FROM THE PAST
50 YEARS AGO
The long-awaited decision on the proposed airport and industrial park combine on Kent Island was made public at the regular Tuesday session of the Queen Anne’s County Commissioners. The negative decision was actually made last week, but the commissioners declined to release a statement until all interested parties had been advised by letter.
The formal decision states... ”the result seems to be that the airport, taking into consideration the gift of the land, will cost the county at least $400,000 and perhaps considerably more.”
“Considering the cost of construction and operation of the foregoing capital projects, we do not feel that it is financially sound for the county to undertake the construction and operation of a county airport at this time,” the commissioners said.
John B. Funk, Chairman Director of the State Roads Commission, said that traffic volume on the Chesapeake Bay Bridge last weekend forced the facility to be made one-way 10 times for a total of six hours and eight minutes.
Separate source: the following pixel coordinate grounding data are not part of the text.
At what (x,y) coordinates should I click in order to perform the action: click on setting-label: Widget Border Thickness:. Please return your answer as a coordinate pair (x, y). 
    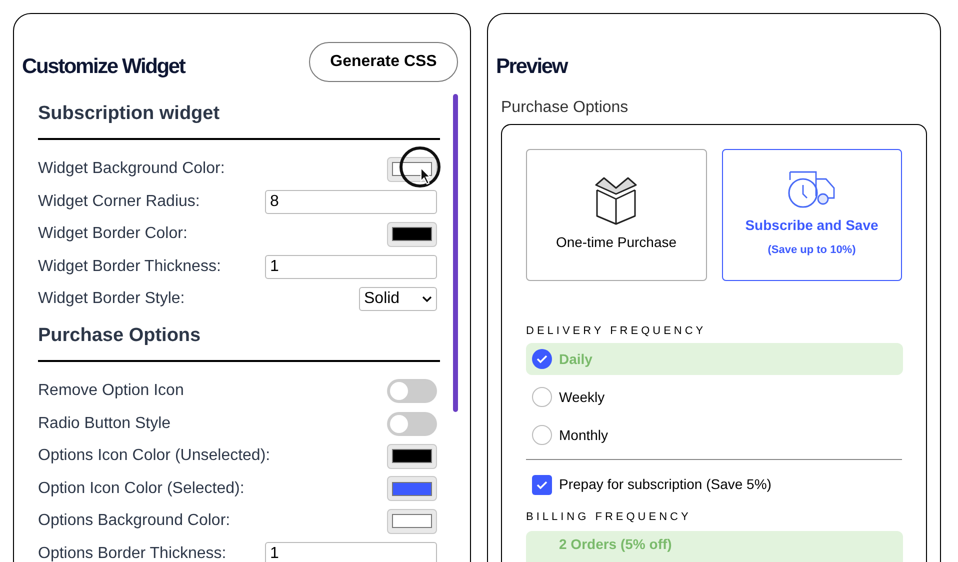
    Looking at the image, I should click on (130, 266).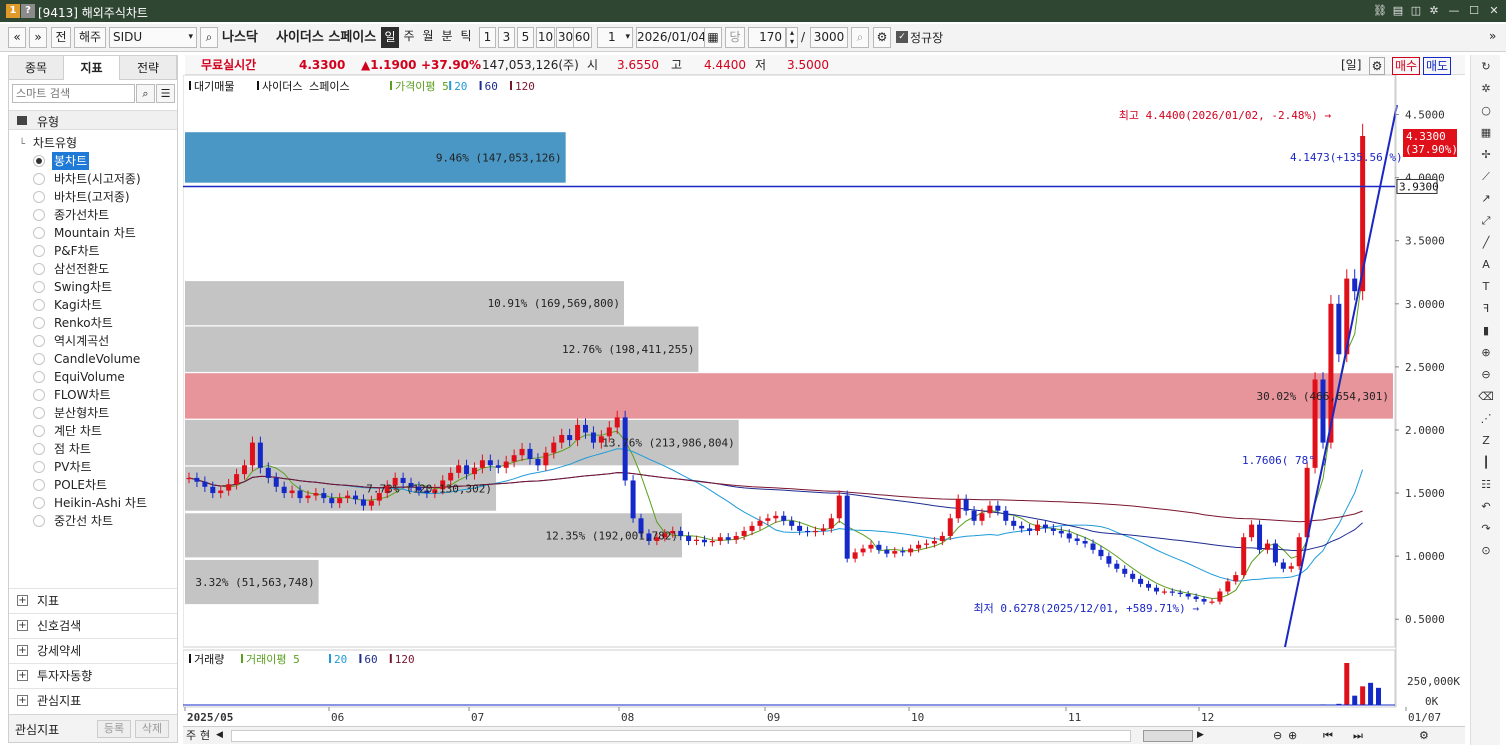 This screenshot has width=1506, height=747. I want to click on tab-stock: 종목, so click(36, 68).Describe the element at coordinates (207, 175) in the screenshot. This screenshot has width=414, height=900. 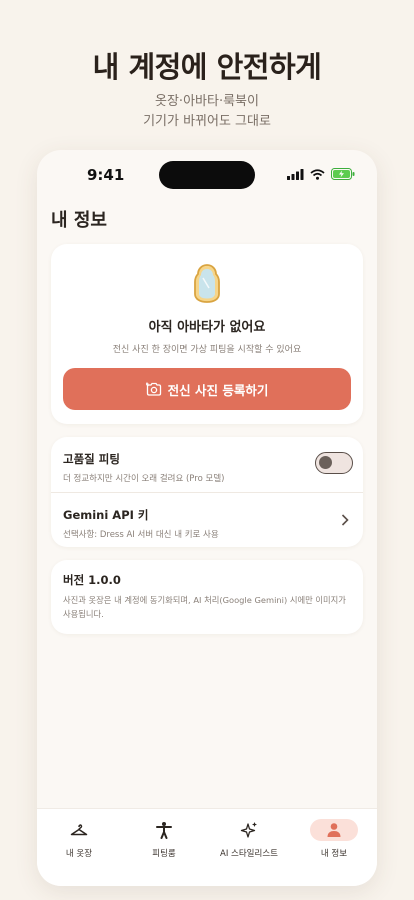
I see `dynamic-island` at that location.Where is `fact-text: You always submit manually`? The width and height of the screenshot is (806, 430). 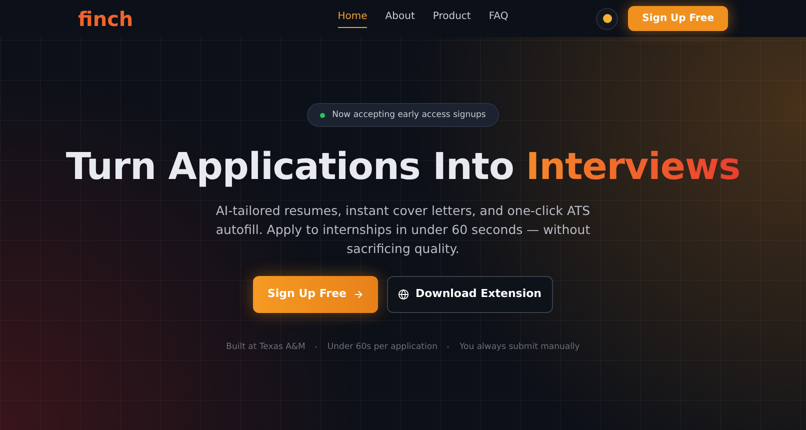
fact-text: You always submit manually is located at coordinates (520, 348).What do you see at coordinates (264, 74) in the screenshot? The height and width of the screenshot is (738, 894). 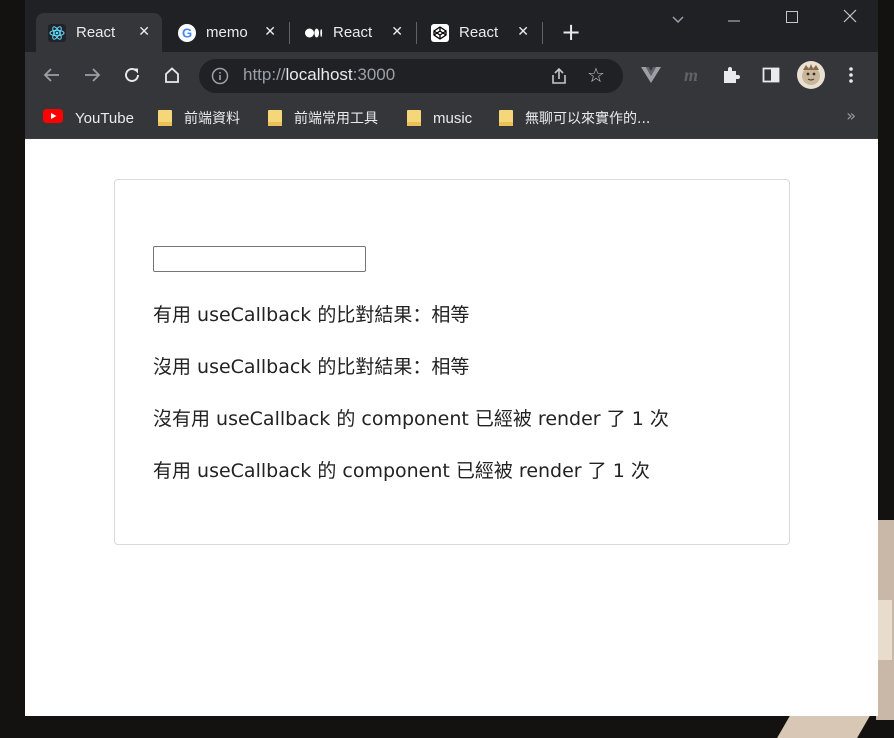 I see `url-scheme: http://` at bounding box center [264, 74].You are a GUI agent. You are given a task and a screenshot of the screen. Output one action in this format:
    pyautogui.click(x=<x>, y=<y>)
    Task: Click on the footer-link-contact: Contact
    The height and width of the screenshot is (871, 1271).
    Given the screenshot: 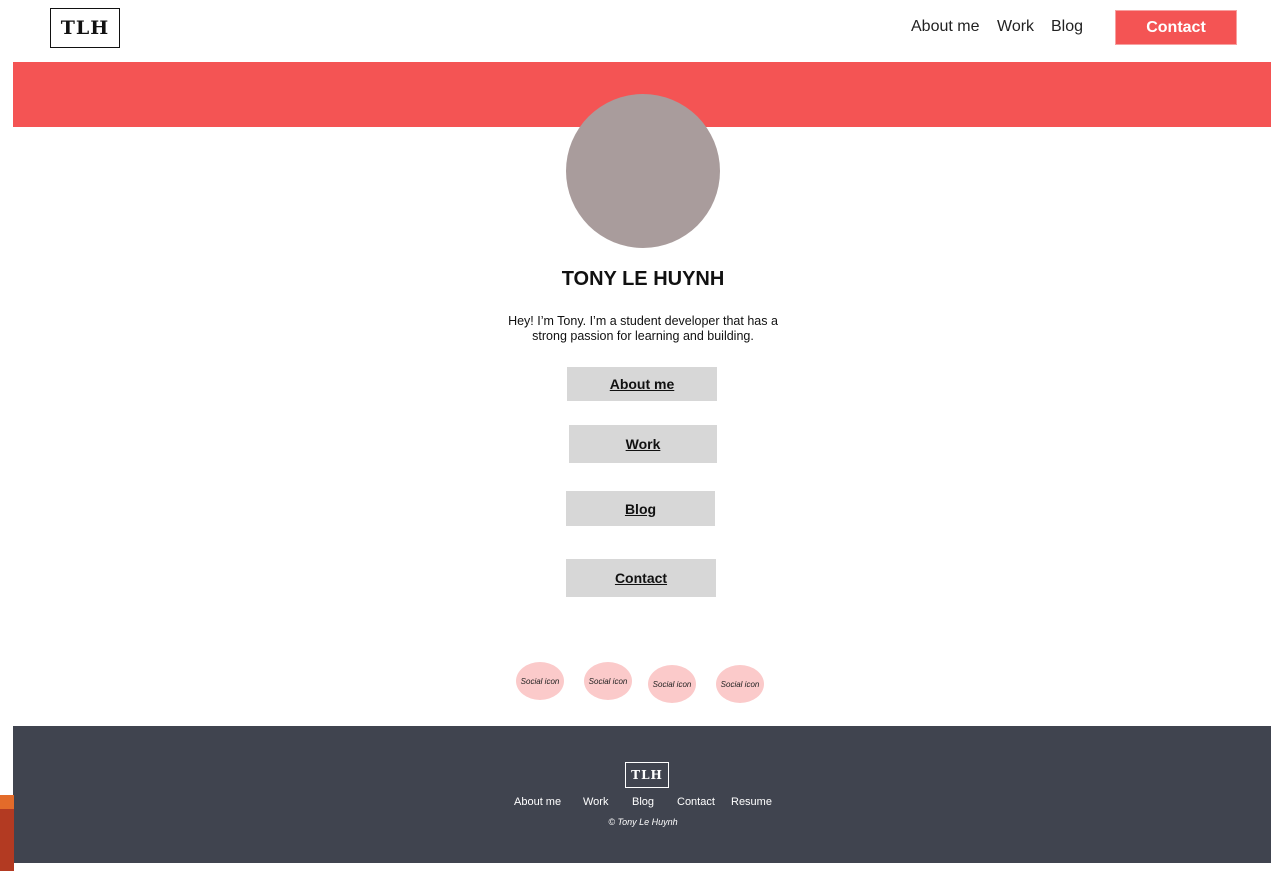 What is the action you would take?
    pyautogui.click(x=696, y=802)
     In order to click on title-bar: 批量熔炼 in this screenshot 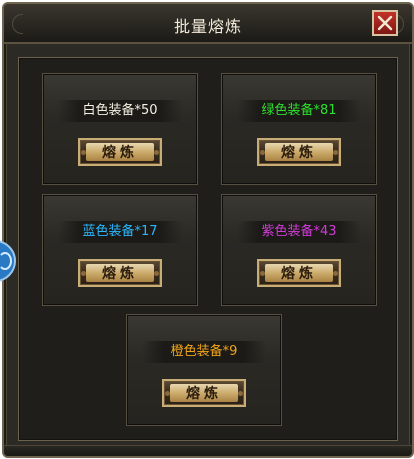, I will do `click(208, 24)`.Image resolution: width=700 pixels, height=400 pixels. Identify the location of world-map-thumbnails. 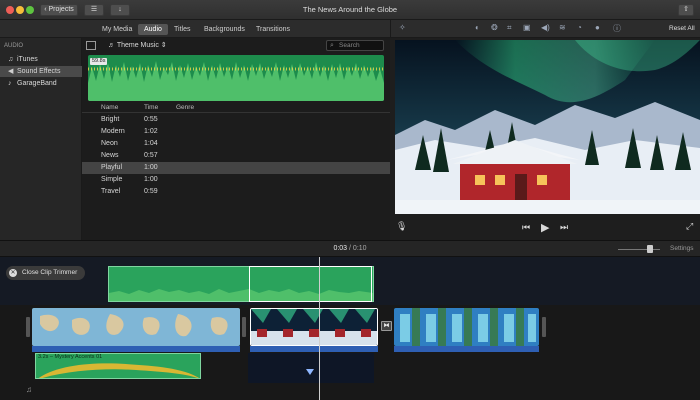
(136, 327).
Mr. Funk said that 76,907 vehicles crossed the bridge over the weekend. The heaviest day was Saturday when the traffic count was 28,601 vehicles followed by 25,895 vehicles on Sunday.
Saturday morning the heavy resort-bound traffic was backed up on the western shore two lanes all the way to the Ritchie Highway interchange, and the bridge was made one-way from 8:35 a.m. to 9:45 a.m. — an hour and 10 minutes in an effort to clear the mammoth jam.
The new large bin at Wye Mills Feed Company doubles the drying and storage capacity. Alfred Covington, owner, said they can now dry 1,200 bushels of corn an hour compared to 600 previous.
One man can operate the two 1,000 bushel bins with two load-out bins. He has the capacity to store 38,000 bushels of corn. The additional buildings have been erected following the most successful year in the history of the firm.
25 YEARS AGO
Taking a boat in and out of Kent Narrows is becoming increasingly dangerous, according to a boat owner who appeared before the Queen Anne’s County commissioners Tuesday.
Fred Kirsch, a boater who lives in Queenstown, said most of the danger stems from boaters traveling too fast in the narrow and congested channel. He went on to urge the commissioners to support extending the six-knot speed limit past the Narrows during the summer season to make it safer.
The speed limit now covers just the Narrows, but he suggested that it continue at least out to Long Point on the north side and extend it on the south side past the jetty about another threetenths of a mile.
Queen Anne’s County now hosts a regional recycling site at the junction of Routes 404 and 309. Callahan’s Shell Stop, located at the well-traveled intersection, has six brightly colored recycling “igloos” accepting glass bottles and jars, all metal food and beverage cans, plastic bottles and newspapers.
Queen Anne’s County Solid Waste Division established the site with the cooperation of business owner Keene Callahan and both Caroline and Talbot counties as part of an ongoing regional effort among the counties.
Since the convenience center offers quick shopping, a restaurant and gas station, it was a logical location for the recycling site which borders on Caroline, Talbot, and Queen Anne’s counties.
Bo Callahan, post commander of the Jeff Davis American Legion Post 18, Centreville, recently presented a $5,000 check to Dr. Stuart Bounds, executive vice president of Chesapeake College, and Timothy Albert, administrator of admissions.
The contribution to Chesapeake’s Scholarship Endowment will be matched dollar for dollar by the State’s Private Donation Incentive Program. The Jeff Davis American Legion Post 18 has pledged an additional $10,000, to be contributed over the next two years.
The Private Donation Incentive Program encourages individual and corporate donations to be made to endowments of public institutions of higher education in Mar yland.